My table looks something like this:

id | user | time_in             | time_out            | break
-------------------------------------------------------------
1  | 6    | 2014-12-14 05:00:00 | 2014-12-14 07:00:00 | 15
2  | 6    | 2014-12-14 09:00:00 | 2014-12-14 14:00:00 | 30
3  | 6    | 2014-12-14 14:00:00 | 2014-12-14 20:00:00 | 0
4  | 6    | 2014-12-15 08:00:00 | 2014-12-15 11:00:00 | 15

The break value is in minutes, so I'm calculating the employee's hours for the day via time_out - time_in - 60 * break. The time_in and time_out values are of type TIMESTAMP.

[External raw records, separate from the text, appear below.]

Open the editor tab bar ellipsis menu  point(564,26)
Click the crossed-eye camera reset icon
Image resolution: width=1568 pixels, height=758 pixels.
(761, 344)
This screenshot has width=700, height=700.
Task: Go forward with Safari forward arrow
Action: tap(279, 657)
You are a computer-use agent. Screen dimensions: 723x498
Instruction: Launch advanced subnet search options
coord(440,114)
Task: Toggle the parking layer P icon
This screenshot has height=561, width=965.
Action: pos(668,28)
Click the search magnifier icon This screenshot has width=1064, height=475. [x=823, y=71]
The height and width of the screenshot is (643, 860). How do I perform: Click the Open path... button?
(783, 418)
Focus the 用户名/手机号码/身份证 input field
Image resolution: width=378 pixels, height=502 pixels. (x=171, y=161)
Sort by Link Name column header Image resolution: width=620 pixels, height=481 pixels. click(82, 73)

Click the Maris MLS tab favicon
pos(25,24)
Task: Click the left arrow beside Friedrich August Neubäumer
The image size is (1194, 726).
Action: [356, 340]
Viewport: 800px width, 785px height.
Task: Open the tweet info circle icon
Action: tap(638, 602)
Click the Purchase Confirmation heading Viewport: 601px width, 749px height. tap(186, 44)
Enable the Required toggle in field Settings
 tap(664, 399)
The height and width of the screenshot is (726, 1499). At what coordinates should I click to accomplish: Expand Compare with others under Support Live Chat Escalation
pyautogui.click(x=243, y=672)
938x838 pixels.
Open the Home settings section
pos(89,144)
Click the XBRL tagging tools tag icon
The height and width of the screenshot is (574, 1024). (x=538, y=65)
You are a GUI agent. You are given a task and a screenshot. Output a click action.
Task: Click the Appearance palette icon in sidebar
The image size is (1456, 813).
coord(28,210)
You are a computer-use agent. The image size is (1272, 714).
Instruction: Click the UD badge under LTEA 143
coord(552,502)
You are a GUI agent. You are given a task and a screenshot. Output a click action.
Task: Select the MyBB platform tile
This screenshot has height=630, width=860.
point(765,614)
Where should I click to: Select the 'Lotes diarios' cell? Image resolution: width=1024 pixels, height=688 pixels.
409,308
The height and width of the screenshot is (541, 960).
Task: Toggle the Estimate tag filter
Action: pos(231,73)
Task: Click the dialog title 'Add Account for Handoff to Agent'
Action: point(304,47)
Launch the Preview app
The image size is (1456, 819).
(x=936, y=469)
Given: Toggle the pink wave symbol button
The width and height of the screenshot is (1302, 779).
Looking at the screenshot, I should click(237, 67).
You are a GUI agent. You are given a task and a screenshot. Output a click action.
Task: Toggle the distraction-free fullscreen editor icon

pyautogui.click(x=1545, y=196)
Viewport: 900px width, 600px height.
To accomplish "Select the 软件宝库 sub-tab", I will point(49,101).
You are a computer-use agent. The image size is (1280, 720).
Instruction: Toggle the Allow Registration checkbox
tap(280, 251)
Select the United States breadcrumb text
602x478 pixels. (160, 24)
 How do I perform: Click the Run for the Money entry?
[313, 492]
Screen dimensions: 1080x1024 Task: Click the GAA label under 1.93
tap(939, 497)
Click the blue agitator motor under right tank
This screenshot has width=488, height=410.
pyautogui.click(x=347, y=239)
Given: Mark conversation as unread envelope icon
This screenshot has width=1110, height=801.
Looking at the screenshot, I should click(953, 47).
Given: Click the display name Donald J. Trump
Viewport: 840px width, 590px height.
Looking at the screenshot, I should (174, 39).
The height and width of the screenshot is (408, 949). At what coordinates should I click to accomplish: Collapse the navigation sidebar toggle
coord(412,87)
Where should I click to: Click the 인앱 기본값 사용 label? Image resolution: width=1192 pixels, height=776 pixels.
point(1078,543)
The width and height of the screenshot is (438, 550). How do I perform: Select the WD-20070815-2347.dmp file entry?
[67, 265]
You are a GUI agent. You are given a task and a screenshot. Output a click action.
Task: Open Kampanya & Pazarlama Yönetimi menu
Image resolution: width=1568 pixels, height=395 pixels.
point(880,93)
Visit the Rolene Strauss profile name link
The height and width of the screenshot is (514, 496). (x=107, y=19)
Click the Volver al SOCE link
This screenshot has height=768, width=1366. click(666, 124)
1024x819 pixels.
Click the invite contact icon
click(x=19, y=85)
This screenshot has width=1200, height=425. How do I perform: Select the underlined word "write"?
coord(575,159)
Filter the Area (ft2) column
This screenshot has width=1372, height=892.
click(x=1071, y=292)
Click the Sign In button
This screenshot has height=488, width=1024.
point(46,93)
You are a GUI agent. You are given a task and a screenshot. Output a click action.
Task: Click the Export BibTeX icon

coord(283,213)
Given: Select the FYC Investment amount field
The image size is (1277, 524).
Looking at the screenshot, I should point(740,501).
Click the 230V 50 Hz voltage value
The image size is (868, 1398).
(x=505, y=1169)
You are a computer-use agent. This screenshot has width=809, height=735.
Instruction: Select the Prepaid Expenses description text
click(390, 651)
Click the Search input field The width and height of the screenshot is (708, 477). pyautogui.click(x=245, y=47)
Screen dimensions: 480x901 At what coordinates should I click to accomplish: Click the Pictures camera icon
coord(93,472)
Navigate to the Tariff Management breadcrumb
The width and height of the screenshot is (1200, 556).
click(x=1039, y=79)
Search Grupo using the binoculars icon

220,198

This is my query so far. It seems to return null for day and I can't figure out why.

SELECT
    SUM(UNIX_TIMESTAMP(`time_out`) - UNIX_TIMESTAMP(`time_in`) - (`break` * 60)) AS `time`,
    DATE_FORMAT(FROM_UNIXTIME(`time_in`), "%Y-%m-%d") AS `day`
FROM `sign_ins`
WHERE
    `time_in` >= "2014-11-30 00:00:00" AND
    `time_out` <= "2014-12-07 00:00:00" AND
    `user` = 6
GROUP BY `day`
ORDER BY `day` ASC;

Answer 1

From the schema above, it doesn't look like you have used timestamp for time_in and time_out fields. So the correction in your query should be..

SELECT
    SUM(UNIX_TIMESTAMP(`time_out`) - UNIX_TIMESTAMP(`time_in`) - (`break` * 60)) AS `time`,
    DATE_FORMAT(`time_in`, "%Y-%m-%d") AS `day`
FROM 
    `sign_ins`
WHERE
    `time_in` >= "2014-11-30 00:00:00" AND
    `time_out` <= "2014-12-07 00:00:00" AND
    `user` = 6
GROUP BY `day`
ORDER BY `day` ASC;

Also, I am not sure if you are using it right by subtracting to timestamp to get a time difference. It should be something like..

SUM(TIMESTAMPDIFF(MINUTE, `time_out`, `time_in`) - (`break` * 60))